For the perimeter U-Boats, you can cut off one side and use a screw into the inner portion of the riser frame to mitigate that problem. 

What I've seen some people do is just do the riser as you normally would - then add another board around the perimeter that's slightly wider so it comes down almost to the floor with that small gap. This maintains isolation between subfloor and riser (which honestly, IMO, isn't necessary when you're already floating a floor. 

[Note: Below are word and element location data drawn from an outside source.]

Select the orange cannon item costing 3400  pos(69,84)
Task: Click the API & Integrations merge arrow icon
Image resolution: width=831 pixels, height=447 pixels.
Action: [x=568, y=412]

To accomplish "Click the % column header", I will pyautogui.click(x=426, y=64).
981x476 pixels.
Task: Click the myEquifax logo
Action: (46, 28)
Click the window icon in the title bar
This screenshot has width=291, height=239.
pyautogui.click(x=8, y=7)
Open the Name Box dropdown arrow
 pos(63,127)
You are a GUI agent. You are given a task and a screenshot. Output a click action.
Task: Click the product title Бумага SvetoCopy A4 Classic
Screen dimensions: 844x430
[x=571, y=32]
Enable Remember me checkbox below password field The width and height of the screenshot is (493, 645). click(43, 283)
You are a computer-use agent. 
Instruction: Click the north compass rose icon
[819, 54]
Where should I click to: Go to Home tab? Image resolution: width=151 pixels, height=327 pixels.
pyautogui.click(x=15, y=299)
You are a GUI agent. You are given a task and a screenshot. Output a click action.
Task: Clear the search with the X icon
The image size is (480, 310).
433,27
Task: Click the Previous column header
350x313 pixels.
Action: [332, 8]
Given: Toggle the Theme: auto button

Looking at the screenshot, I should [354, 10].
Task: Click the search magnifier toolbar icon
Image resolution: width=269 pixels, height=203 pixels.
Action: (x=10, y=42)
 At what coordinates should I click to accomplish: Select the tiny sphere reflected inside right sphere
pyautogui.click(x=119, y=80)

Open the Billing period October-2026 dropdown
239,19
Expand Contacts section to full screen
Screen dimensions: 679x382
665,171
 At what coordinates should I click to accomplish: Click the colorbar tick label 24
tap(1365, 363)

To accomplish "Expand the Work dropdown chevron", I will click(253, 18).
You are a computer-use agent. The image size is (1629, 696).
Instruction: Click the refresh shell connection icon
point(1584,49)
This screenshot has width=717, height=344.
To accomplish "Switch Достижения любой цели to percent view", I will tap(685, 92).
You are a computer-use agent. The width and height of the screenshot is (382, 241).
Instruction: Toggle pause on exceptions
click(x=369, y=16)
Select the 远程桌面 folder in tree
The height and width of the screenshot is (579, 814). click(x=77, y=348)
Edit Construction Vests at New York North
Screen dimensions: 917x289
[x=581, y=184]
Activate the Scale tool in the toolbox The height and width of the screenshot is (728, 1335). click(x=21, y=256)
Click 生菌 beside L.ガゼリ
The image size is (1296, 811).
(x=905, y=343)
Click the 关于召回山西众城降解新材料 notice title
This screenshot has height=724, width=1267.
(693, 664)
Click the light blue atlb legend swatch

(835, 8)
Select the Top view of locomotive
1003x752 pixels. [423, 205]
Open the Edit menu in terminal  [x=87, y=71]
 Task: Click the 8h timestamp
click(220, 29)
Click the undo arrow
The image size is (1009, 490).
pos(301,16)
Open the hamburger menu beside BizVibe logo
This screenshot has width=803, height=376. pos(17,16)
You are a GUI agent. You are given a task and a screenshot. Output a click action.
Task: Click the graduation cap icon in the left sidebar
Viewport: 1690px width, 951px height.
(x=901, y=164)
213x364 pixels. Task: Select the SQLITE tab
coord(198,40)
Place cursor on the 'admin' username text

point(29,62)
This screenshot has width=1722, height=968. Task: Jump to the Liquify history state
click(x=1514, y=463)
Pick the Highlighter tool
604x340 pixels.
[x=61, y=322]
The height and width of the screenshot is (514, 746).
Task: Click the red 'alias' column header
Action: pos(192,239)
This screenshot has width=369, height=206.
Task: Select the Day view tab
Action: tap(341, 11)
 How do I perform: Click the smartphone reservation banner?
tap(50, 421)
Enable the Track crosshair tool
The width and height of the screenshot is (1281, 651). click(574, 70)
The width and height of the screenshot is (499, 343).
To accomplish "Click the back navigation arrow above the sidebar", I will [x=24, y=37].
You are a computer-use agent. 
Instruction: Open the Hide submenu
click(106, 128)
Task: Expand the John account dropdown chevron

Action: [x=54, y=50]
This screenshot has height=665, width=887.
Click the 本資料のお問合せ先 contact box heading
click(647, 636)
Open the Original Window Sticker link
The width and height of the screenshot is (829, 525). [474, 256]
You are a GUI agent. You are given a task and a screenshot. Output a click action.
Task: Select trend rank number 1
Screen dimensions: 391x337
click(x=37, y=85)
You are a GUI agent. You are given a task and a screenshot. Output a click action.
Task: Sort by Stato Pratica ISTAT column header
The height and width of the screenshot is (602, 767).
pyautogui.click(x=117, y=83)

Personally, I would use the Dri-Cor, then just build the riser right on top of it but not connect it to the walls. That's where you want to help with isolation a bit. Just a small gap is all that's needed around the perimeter to the wall. The baseboard will cover it with no problem.

Bryan


----------



## jhbrandt (Oct 28, 2009)

Scott,

Agreed.:T Be careful upon building your riser that you do not build a resonant structure. Apply appropriate damping material internally and brace any panels so that they are rigid and do not 'bonk' when knocked on. 

Cheers,
John


----------



## scottieGGGG (Nov 17, 2010)

Thanks John and Bryan for you thoughts,

The belief that the use of DRI-core is already "floating" the floor, also made me wonder if the U-Boats are necessary. I might just skip them altogether. I've sent an email to manufacturer, but haven't heard from them in days.... which kinda soured me a little.

As for damping, I've heard that you can put some rolled insulation inside the riser. I've heard that even rolls of R-13 is enough, which is what I plan to do. (quick, cheap, easily available) Any thoughts?

Thanks

Scott


----------



## bpape (Sep 14, 2006)

Fluffy insulation is fine. All we're looking to do is damp the cavity. I would recommend thicker though depending on riser height. No need to cram it in, just fill it. 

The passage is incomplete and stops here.